DATA FOR PROCESSING Block Start

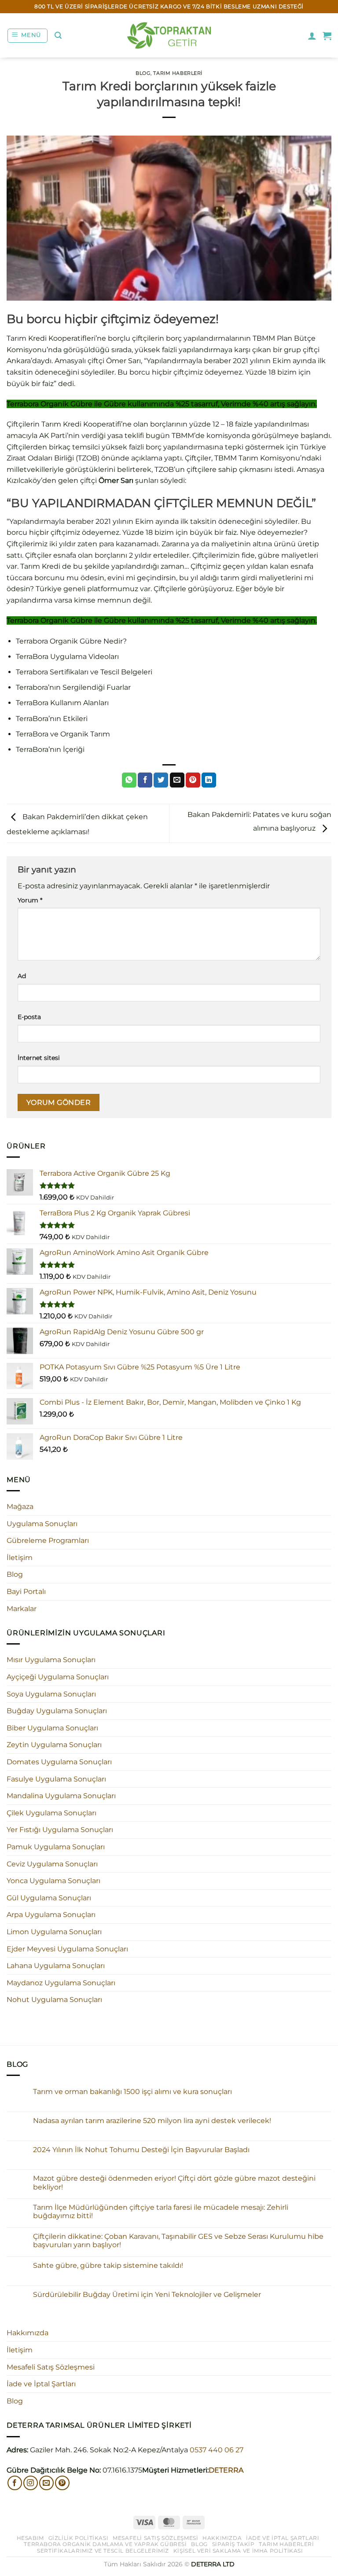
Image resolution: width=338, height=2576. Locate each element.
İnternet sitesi (39, 1058)
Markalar (22, 1608)
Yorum (30, 900)
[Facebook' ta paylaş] (145, 780)
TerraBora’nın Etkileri (52, 718)
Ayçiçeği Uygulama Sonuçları (58, 1677)
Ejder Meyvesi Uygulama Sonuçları (67, 1949)
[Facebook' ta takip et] (14, 2483)
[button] (27, 36)
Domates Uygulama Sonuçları (59, 1762)
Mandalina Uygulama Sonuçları (61, 1796)
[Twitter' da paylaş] (161, 780)
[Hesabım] (312, 35)
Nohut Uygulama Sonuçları (54, 1999)
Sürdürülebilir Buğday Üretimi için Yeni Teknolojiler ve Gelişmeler (147, 2294)
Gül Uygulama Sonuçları (49, 1898)
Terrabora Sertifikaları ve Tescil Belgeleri (84, 672)
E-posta (29, 1017)
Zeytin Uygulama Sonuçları (54, 1745)
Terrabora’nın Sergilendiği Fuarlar (73, 687)
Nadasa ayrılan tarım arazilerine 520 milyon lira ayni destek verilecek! (152, 2120)
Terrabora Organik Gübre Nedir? (71, 641)
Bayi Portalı (26, 1591)
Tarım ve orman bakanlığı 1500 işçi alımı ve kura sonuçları (132, 2091)
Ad (22, 976)
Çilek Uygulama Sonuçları (51, 1813)
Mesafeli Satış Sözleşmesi (51, 2367)
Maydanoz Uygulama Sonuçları (61, 1983)
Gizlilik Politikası (78, 2538)
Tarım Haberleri (177, 73)
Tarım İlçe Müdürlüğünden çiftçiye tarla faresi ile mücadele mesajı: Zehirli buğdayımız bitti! (160, 2211)
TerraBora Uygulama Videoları (67, 656)
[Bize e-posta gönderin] (46, 2483)
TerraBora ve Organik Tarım (63, 734)
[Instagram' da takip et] (30, 2483)
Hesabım (30, 2538)
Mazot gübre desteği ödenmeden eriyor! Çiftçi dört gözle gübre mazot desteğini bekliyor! (174, 2182)
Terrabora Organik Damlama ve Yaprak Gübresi (105, 2544)
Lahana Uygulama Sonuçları (56, 1965)
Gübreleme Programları (48, 1540)
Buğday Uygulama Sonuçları (57, 1711)
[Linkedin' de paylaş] (209, 780)
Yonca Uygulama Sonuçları (53, 1881)
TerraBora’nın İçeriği (50, 749)
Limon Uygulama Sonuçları (54, 1932)
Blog (143, 73)
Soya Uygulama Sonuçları (51, 1694)
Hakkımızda (27, 2333)
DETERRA (226, 2470)
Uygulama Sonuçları (42, 1524)
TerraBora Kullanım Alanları (62, 703)
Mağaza (20, 1506)
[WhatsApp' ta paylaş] (129, 780)
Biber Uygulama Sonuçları (52, 1728)
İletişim (20, 1557)
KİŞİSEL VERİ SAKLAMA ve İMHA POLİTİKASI (238, 2550)
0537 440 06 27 (216, 2450)
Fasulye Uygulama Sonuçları (56, 1779)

DATA FOR PROCESSING Block End

## PROBLEM STATEMENT
Set down, from the entries above, exactly the lines from the one with "Domates Uygulama Sonuçları (59, 1762)" up to and including the one with "Mesafeli Satış Sözleşmesi (51, 2367)", and no other lines.

## ANSWER BOX
Domates Uygulama Sonuçları (59, 1762)
Mandalina Uygulama Sonuçları (61, 1796)
[Twitter' da paylaş] (161, 780)
[Hesabım] (312, 35)
Nohut Uygulama Sonuçları (54, 1999)
Sürdürülebilir Buğday Üretimi için Yeni Teknolojiler ve Gelişmeler (147, 2294)
Gül Uygulama Sonuçları (49, 1898)
Terrabora Sertifikaları ve Tescil Belgeleri (84, 672)
E-posta (29, 1017)
Zeytin Uygulama Sonuçları (54, 1745)
Terrabora’nın Sergilendiği Fuarlar (73, 687)
Nadasa ayrılan tarım arazilerine 520 milyon lira ayni destek verilecek! (152, 2120)
Terrabora Organik Gübre Nedir? (71, 641)
Bayi Portalı (26, 1591)
Tarım ve orman bakanlığı 1500 işçi alımı ve kura sonuçları (132, 2091)
Ad (22, 976)
Çilek Uygulama Sonuçları (51, 1813)
Mesafeli Satış Sözleşmesi (51, 2367)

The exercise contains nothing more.